Task statement: Line by line, repeat the material below without any deviation.

Information provided:
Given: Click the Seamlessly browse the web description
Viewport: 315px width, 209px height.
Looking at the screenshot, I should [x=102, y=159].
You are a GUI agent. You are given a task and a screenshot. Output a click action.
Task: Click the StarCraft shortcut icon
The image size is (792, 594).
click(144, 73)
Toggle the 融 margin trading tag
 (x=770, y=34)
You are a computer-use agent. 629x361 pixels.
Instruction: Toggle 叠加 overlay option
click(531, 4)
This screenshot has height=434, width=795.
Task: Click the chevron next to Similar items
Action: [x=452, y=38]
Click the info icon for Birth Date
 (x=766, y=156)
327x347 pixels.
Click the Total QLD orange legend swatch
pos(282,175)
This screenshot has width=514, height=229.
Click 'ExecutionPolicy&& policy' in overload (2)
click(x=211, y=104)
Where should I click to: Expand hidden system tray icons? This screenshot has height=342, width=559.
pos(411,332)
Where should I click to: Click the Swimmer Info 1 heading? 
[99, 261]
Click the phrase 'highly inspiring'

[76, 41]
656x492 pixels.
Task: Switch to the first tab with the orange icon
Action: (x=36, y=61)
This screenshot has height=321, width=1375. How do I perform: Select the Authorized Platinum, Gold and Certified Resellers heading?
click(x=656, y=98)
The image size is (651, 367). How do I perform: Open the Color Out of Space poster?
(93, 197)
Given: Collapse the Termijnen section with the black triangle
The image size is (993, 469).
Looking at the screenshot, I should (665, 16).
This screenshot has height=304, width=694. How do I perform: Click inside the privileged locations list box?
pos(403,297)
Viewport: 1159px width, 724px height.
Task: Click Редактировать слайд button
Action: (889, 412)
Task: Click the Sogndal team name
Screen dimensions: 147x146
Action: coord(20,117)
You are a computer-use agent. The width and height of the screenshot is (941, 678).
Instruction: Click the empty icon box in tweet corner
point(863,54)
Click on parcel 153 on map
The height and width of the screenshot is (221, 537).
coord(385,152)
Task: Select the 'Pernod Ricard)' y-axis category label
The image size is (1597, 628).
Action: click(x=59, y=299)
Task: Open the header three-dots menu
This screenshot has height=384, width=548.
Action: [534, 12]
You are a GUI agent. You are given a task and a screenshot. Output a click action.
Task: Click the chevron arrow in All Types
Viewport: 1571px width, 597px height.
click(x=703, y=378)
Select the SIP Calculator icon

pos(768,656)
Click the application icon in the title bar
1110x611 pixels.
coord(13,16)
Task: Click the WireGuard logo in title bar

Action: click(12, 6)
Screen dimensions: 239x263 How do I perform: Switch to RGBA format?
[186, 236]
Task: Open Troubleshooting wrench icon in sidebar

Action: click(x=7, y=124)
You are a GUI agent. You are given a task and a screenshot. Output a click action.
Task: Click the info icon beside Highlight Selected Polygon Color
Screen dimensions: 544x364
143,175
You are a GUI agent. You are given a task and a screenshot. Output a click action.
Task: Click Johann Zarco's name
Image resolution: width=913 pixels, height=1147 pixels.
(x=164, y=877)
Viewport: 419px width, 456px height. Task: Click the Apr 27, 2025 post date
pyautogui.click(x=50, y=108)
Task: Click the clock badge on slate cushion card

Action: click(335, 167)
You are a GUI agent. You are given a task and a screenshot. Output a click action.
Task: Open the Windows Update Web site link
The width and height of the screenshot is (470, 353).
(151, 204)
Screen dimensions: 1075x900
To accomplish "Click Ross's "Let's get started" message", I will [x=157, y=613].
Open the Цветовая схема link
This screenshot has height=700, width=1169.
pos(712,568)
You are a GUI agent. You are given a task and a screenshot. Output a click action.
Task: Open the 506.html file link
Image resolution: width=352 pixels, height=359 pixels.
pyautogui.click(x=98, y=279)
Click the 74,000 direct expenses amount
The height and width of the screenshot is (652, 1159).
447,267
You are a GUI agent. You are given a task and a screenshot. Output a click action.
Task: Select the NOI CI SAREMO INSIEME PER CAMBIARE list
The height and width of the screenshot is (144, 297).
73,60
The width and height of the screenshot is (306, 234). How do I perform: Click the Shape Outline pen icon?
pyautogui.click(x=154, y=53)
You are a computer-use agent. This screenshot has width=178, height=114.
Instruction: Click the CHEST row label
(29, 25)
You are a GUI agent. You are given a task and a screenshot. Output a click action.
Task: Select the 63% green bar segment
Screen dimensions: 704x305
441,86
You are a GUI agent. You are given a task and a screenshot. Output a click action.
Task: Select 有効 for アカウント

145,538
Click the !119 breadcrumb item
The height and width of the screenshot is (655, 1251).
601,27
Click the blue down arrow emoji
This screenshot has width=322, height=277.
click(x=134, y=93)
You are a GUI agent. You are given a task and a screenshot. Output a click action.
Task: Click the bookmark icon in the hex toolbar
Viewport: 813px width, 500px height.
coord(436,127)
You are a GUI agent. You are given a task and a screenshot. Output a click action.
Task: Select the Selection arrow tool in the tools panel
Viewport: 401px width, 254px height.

Your solution:
Given: Click the Seamlessly browse the web description
Viewport: 315px width, 209px height.
Looking at the screenshot, I should [x=102, y=159].
You are a GUI agent. You are given a task and a screenshot. Output a click action.
Task: Click the StarCraft shortcut icon
The image size is (792, 594).
click(144, 73)
Toggle the 融 margin trading tag
 (x=770, y=34)
You are a computer-use agent. 629x361 pixels.
Instruction: Toggle 叠加 overlay option
click(531, 4)
This screenshot has height=434, width=795.
Task: Click the chevron next to Similar items
Action: [x=452, y=38]
Click the info icon for Birth Date
 (x=766, y=156)
327x347 pixels.
Click the Total QLD orange legend swatch
pos(282,175)
This screenshot has width=514, height=229.
Click 'ExecutionPolicy&& policy' in overload (2)
click(x=211, y=104)
Where should I click to: Expand hidden system tray icons? This screenshot has height=342, width=559.
pos(411,332)
Where should I click to: Click the Swimmer Info 1 heading? 
[99, 261]
Click the phrase 'highly inspiring'

[76, 41]
656x492 pixels.
Task: Switch to the first tab with the orange icon
Action: (x=36, y=61)
This screenshot has height=321, width=1375. How do I perform: Select the Authorized Platinum, Gold and Certified Resellers heading?
click(x=656, y=98)
The image size is (651, 367). How do I perform: Open the Color Out of Space poster?
(93, 197)
Given: Collapse the Termijnen section with the black triangle
The image size is (993, 469).
Looking at the screenshot, I should (665, 16).
This screenshot has height=304, width=694. How do I perform: Click inside the privileged locations list box?
pos(403,297)
Viewport: 1159px width, 724px height.
Task: Click Редактировать слайд button
Action: (889, 412)
Task: Click the Sogndal team name
Screen dimensions: 147x146
Action: coord(20,117)
You are a computer-use agent. The width and height of the screenshot is (941, 678).
Instruction: Click the empty icon box in tweet corner
point(863,54)
Click on parcel 153 on map
The height and width of the screenshot is (221, 537).
coord(385,152)
Task: Select the 'Pernod Ricard)' y-axis category label
The image size is (1597, 628).
Action: click(x=59, y=299)
Task: Open the header three-dots menu
This screenshot has height=384, width=548.
Action: [534, 12]
You are a GUI agent. You are given a task and a screenshot. Output a click action.
Task: Click the chevron arrow in All Types
Viewport: 1571px width, 597px height.
click(x=703, y=378)
Select the SIP Calculator icon

pos(768,656)
Click the application icon in the title bar
1110x611 pixels.
coord(13,16)
Task: Click the WireGuard logo in title bar

Action: click(12, 6)
Screen dimensions: 239x263 How do I perform: Switch to RGBA format?
[186, 236]
Task: Open Troubleshooting wrench icon in sidebar

Action: click(x=7, y=124)
You are a GUI agent. You are given a task and a screenshot. Output a click action.
Task: Click the info icon beside Highlight Selected Polygon Color
Screen dimensions: 544x364
143,175
You are a GUI agent. You are given a task and a screenshot. Output a click action.
Task: Click Johann Zarco's name
Image resolution: width=913 pixels, height=1147 pixels.
(x=164, y=877)
Viewport: 419px width, 456px height. Task: Click the Apr 27, 2025 post date
pyautogui.click(x=50, y=108)
Task: Click the clock badge on slate cushion card

Action: click(335, 167)
You are a GUI agent. You are given a task and a screenshot. Output a click action.
Task: Open the Windows Update Web site link
The width and height of the screenshot is (470, 353).
(151, 204)
Screen dimensions: 1075x900
To accomplish "Click Ross's "Let's get started" message", I will [x=157, y=613].
Open the Цветовая схема link
This screenshot has height=700, width=1169.
pos(712,568)
You are a GUI agent. You are given a task and a screenshot. Output a click action.
Task: Open the 506.html file link
Image resolution: width=352 pixels, height=359 pixels.
pyautogui.click(x=98, y=279)
Click the 74,000 direct expenses amount
The height and width of the screenshot is (652, 1159).
447,267
You are a GUI agent. You are given a task and a screenshot. Output a click action.
Task: Select the NOI CI SAREMO INSIEME PER CAMBIARE list
The height and width of the screenshot is (144, 297).
73,60
The width and height of the screenshot is (306, 234). How do I perform: Click the Shape Outline pen icon?
pyautogui.click(x=154, y=53)
You are a computer-use agent. This screenshot has width=178, height=114.
Instruction: Click the CHEST row label
(29, 25)
You are a GUI agent. You are given a task and a screenshot. Output a click action.
Task: Select the 63% green bar segment
Screen dimensions: 704x305
441,86
You are a GUI agent. You are given a task and a screenshot. Output a click action.
Task: Select 有効 for アカウント

145,538
Click the !119 breadcrumb item
The height and width of the screenshot is (655, 1251).
601,27
Click the blue down arrow emoji
This screenshot has width=322, height=277.
click(x=134, y=93)
You are a GUI agent. You are given a task and a screenshot. Output a click action.
Task: Click the bookmark icon in the hex toolbar
Viewport: 813px width, 500px height.
coord(436,127)
You are a GUI agent. You are given a task and a screenshot. Output a click action.
Task: Select the Selection arrow tool in the tools panel
Viewport: 401px width, 254px height.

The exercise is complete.